Add, update, and delete records¶

This guide provides an overview of records, explaining the basics of how to define and manage them in Argilla.

A record in Argilla is a data item that requires annotation, consisting of one or more fields. These are the pieces of information displayed to the user in the UI to facilitate the completion of the annotation task. Each record also includes questions that annotators are required to answer, with the option of adding suggestions and responses to assist them. Guidelines are also provided to help annotators effectively complete their tasks.

A record is part of a dataset, so you will need to create a dataset before adding records. Check these guides to learn how to create a dataset.

Main Class

rg.Record(
    external_id="1234",
    fields={
        "question": "Do you need oxygen to breathe?",
        "answer": "Yes"
    },
    metadata={
        "category": "A"
    },
    vectors={
        "my_vector": [0.1, 0.2, 0.3],
    },
    suggestions=[
        rg.suggestion("my_label", "positive", score=0.9, agent="model_name")
    ],
    responses=[
        rg.response("label", "positive", user_id=user_id)
    ],
)

Check the Record - Python Reference to see the attributes, arguments, and methods of the Record class in detail.

Add records¶

You can add records to a dataset in two different ways: either by using a dictionary or by directly initializing a Record object. You should ensure that fields, metadata and vectors match those configured in the dataset settings. In both cases, are added via the Dataset.records.add method. As soon as you add the records, these will be available in the Argilla UI. If they do not appear in the UI, you may need to click the refresh button to update the view.

Tip

Take some time to inspect the data before adding it to the dataset in case this triggers changes in the questions or fields.

Note

If you are planning to use public data, the Datasets page of the Hugging Face Hub is a good place to start.
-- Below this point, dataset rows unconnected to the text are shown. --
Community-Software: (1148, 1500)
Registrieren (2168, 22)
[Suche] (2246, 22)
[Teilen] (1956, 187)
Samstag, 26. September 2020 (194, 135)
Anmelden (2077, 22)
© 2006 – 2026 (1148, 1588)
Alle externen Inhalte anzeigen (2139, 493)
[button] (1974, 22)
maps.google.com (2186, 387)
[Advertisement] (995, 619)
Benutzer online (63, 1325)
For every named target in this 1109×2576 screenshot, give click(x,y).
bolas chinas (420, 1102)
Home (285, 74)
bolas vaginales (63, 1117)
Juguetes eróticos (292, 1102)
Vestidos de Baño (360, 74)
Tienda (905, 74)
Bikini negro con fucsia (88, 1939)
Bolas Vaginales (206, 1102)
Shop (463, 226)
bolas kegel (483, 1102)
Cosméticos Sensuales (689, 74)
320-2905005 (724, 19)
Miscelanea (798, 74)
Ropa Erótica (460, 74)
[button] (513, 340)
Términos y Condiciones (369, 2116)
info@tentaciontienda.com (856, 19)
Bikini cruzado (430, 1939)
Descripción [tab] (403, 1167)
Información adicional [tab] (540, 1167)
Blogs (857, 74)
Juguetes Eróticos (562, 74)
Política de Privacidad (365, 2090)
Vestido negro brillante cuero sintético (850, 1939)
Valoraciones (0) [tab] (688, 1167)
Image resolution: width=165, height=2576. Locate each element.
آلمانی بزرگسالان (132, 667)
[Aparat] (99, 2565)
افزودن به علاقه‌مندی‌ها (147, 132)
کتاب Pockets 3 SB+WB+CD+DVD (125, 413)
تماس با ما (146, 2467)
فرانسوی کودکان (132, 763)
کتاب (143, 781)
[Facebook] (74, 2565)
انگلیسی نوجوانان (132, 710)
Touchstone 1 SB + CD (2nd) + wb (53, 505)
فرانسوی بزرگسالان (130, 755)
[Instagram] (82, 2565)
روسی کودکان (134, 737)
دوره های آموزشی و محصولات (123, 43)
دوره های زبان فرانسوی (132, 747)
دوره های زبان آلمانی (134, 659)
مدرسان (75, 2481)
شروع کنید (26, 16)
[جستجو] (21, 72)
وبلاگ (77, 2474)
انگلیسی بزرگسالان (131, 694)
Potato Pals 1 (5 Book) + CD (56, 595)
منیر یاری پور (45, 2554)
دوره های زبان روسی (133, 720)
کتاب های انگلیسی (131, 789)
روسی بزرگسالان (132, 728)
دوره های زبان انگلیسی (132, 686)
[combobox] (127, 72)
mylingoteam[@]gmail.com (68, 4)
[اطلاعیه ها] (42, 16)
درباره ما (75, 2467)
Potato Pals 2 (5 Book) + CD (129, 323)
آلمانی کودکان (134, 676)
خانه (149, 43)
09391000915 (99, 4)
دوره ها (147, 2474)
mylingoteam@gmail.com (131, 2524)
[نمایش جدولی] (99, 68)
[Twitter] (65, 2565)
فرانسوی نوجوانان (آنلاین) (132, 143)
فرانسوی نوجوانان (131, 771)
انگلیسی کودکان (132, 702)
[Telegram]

Remember to always check the license to make sure you can legally use it for your specific use case.

As a dictionaryAs a Record object

You can add the data directly as a dictionary, where the keys correspond to the names of fields, questions, metadata or vectors in the dataset and the values are the data to be added. However, you can also use a mapping to indicate which keys in the source data correspond to the dataset fields.

import argilla_sdk as rg

client = rg.Argilla(api_url="<api_url>", api_key="<api_key>")

workspace = client.workspaces("my_workspace")

dataset = client.datasets(name="my_dataset", workspace=workspace)

# Add records to the dataset with the fields 'question' and 'answer'
data = [
    {
        "question": "Do you need oxygen to breathe?",
        "answer": "Yes",
    },
    {
        "question": "What is the boiling point of water?",
        "answer": "100 degrees Celsius",
    },
]
dataset.records.add(data)

# Add records to the dataset with the a mapping of the fields 'question' and 'answer'
data = [
    {
        "query": "Do you need oxygen to breathe?",
        "response": "Yes",
    },
    {
        "query": "What is the boiling point of water?",
        "response": "100 degrees Celsius",
    },
]
dataset.records.add(data, mapping={"query": "question", "response": "answer"})

HF example

import datasets
from datasets import load_dataset
from uuid import uuid4

client = rg.Argilla(api_url="<api_url>", api_key="<api_key>")
workspace = client.workspaces("my_workspace")
user_id = client.users("my_user").id

dataset = client.datasets(name="my_dataset", workspace=workspace)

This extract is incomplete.